Despite some technical glitches, I think my presentation on Weblogs in Education here yesterday went pretty well. I really, really like blogvangelizing with a group of motivated and interested education types who are willing to overlook some computer issues and keep the conversation flowing. (Thanks especially to Kathy Schrock for talking us through my reboot.)
I’ve given this talk about a dozen or so times now, and it changes every time. More great examples. More interesting choices for blogware. A growing level of sophistication of the participants. There’s no doubt that the concept continues to grow.

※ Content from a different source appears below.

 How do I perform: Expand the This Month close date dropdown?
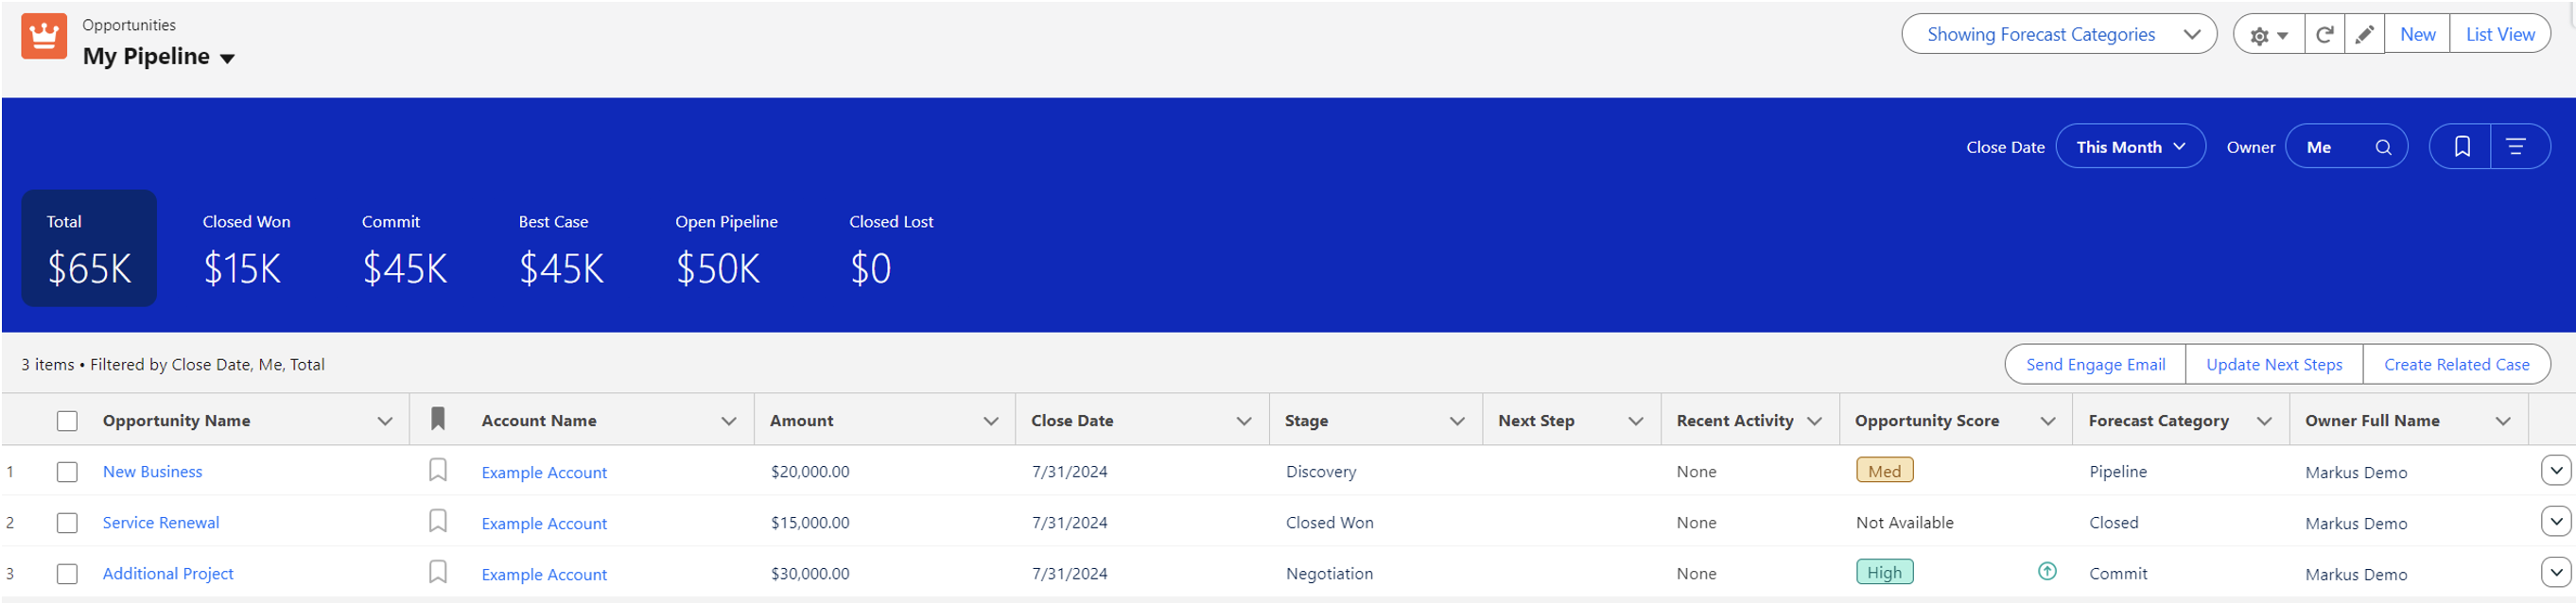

What I’ve found especially interesting is how my own thinking about Weblogs keeps evolving. I still find it to be such an interesting tool, and when used well, there’s no doubt it can have a positive effect on what happens in the classroom. But I’ve been seeing blogs more and more as just a part of a pretty complex set of tools that are evoloving out of the read/write Web relationship. And it’s a set that probably won’t be around in its current form for very long. I know that Tom and others have written about how they think much of this will be integrated into something much more inter-connected. And that will turn even more readers into writers. So the challenge is to stay ahead of it and see the uses more than the tools themselves. That’s pretty motivating to me…
Steve D says
I was at the final session of the conference and I have to say I haven’t been able to stop thinking about it since. Like you say in the last sentance, it’s the uses, not the tools. The implications for Wiki’s in the long term can be staggering. Thanks for giving me plenty to ponder while being delayed at the airport and flying home!
Enda Cullen says
As I told you after the session on Thursday, it was the best presentation of the week. It should have been a keynote. I’ve just arrived back in Ireland, jet lagged, and the first site I hit was Wikipedia. I have a lot of learning to do. You input has radically changed my targets for student learning.